I drifted off quickly, but a few hours later awoke to Mel climbing over me and out of the tent. She had been unable to sleep because of the cold and was retreating to the car.
It must have been around 1 o’clock in the morning and I figured I would be able to fall back asleep as easily as I had earlier that night.
It had gotten significantly colder and within an hour or two, I started to lose feeling in my hands and feet. I decided to join the other girls in the car, curling up in my sleeping bag in the driver’s seat, drifting in and out of sleep until daylight broke a few short hours later.
In the morning, we went out to take the tent down and repack it, and found it covered in a layer of frost. Mel and I were both thankful to have slept in the car, as it had gotten down to a low of 19 degrees overnight.
Undeniably, some days frustrated us and left us sleep deprived. Others, we spent in awe. On the third day of our trip, we ventured to Zion National Park in Utah to complete the renowned trek to the top of Angel’s Landing. Conditions on the trail in the winter can be dangerous so I was a bit worried knowing there had been snowfall the week before.
Luckily, the sun was out, melting the last of the leftover snow and ice. From the trailhead, we looked to the top of the landing and began to hike up switchback after switchback. The further we climbed, the steeper the trail became, challenging us both physically and mentally as we gripped the metal chains bolted into the cliff, trying not to look over the edge to the valley where we had begun, 1700 feet below.

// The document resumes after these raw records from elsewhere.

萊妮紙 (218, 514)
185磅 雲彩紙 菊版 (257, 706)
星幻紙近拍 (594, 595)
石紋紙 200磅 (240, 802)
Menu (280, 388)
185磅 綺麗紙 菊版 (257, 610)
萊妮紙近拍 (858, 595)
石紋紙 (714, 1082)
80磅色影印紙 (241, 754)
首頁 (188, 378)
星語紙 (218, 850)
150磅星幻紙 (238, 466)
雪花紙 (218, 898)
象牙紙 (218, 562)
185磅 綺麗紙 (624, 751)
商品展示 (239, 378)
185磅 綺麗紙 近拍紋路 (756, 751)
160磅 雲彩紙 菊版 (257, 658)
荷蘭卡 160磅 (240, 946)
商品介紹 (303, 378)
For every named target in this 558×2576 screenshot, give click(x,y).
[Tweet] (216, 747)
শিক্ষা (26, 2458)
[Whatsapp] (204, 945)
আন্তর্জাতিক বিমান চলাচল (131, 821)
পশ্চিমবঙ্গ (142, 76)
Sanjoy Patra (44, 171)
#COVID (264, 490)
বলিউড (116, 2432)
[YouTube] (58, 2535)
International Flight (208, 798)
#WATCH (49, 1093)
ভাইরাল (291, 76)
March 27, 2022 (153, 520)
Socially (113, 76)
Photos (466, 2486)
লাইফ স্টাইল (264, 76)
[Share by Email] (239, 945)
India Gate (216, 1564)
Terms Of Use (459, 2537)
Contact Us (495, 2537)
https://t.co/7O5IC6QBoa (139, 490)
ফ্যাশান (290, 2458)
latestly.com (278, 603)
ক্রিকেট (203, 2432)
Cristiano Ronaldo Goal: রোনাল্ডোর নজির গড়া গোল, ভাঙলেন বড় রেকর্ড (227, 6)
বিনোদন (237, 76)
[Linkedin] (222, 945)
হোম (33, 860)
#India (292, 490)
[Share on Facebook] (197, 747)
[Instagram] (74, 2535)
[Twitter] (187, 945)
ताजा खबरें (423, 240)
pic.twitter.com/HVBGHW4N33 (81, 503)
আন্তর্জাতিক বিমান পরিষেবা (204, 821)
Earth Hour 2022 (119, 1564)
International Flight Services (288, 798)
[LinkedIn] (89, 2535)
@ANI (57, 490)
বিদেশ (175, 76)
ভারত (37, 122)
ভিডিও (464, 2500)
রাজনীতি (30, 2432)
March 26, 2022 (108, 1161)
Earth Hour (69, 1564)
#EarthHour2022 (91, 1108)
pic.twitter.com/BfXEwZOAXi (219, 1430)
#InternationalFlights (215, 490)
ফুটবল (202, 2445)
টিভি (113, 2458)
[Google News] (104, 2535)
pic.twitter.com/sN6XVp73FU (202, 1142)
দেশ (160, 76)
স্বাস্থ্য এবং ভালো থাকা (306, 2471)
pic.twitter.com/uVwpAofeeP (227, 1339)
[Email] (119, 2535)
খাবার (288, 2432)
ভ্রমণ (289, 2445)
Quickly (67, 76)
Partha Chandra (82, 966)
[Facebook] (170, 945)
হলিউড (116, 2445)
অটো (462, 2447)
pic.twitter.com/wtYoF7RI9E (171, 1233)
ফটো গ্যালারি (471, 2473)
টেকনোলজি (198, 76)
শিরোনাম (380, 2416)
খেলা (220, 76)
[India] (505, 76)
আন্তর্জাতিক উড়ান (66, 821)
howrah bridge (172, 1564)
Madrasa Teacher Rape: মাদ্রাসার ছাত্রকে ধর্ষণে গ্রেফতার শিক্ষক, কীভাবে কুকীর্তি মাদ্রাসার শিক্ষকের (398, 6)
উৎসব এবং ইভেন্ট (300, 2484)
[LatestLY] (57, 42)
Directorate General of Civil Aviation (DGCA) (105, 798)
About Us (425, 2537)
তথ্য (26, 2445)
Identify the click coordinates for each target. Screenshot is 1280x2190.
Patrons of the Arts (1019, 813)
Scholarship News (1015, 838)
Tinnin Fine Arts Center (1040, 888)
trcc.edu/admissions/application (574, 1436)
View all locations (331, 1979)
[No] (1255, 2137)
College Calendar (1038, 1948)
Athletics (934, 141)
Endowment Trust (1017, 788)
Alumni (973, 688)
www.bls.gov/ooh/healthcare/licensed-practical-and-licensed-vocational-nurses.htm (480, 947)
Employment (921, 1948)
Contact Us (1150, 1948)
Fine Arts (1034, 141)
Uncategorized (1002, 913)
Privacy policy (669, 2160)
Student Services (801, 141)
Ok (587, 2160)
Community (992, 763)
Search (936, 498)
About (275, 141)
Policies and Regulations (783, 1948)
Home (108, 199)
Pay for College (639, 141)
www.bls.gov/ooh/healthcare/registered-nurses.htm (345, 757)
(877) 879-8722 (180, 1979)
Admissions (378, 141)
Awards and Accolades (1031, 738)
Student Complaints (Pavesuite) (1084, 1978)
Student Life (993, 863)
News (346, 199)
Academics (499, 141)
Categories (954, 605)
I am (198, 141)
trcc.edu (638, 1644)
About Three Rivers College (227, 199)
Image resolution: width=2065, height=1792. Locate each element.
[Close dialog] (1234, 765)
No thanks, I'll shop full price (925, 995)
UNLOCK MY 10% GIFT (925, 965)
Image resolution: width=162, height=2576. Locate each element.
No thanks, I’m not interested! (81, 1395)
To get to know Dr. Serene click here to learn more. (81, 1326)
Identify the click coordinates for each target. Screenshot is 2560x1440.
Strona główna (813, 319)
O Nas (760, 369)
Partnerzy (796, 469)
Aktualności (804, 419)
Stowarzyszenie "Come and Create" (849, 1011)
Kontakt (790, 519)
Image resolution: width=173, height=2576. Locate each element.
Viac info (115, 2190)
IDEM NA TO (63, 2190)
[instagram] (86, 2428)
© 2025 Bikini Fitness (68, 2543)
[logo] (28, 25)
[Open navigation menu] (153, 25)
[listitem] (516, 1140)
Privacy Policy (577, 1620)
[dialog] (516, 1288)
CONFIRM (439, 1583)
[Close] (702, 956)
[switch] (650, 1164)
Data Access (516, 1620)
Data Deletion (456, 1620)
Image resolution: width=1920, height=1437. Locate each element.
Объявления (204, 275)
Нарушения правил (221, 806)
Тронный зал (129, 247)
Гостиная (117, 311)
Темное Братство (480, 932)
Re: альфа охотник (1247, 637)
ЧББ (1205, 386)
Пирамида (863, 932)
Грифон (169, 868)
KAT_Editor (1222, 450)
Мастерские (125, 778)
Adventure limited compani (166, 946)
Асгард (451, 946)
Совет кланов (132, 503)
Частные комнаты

Spontaneous decisions left lasting impressions as well. While in Palm Springs, California, the rest of the girls turned in early after dinner, but Anthony and I decided to squeeze as much adventure as we could into the long day.
Downtown, we wandered the shops under the streetlights, exploring the small city, and people watching. Still not ready to call it a night quite yet, we jumped back in the car, deciding to head toward Joshua Tree National Park.
The drive took us over an hour outside the city, and there was not another car in the park as we drove to the top of Keys View, a spot recommended by a local earlier that day. From this mountain top lookout, the stars above us looked as close as the ambient city lights below.
It was one of those moments that made it feel like we were the only two people in the world. I was thankful to be there late in the night to have the typically crowded spot all to ourselves.
Some moments that seemed like bad timing made for the most appreciated and memorable of the trip. After stopping at the Grand Canyon, we decided to drive another two hours north, out of the way of the remainder of our trip, to see Horseshoe Bend.
The drive took us along the Colorado River through Navajo Indian Reservations toward Page, Arizona. As we got closer to our destination, traffic became congested; we saw cones and a few police cars off the road before reaching a sign telling us that parking was completely full.
We continued driving past, until two miles ahead, where we reached the small town. Since we had driven two hours out of our way for the single sight, none of us wanted to leave without seeing what we had come for. We laced up our running shoes, and ran the two miles there and back along the highway, to find one of the most incredible viewpoints of the trip.
While it is undeniably important to pack a map to get you to your destination, the right pair of shoes to climb a mountain, and cash for tolls, there are other necessities that will not be found on a typical Road Trip Checklist. Your mindset, how you react to good and bad moments, and the people you travel with can make your trip either magical or miserable. The choice is completely yours.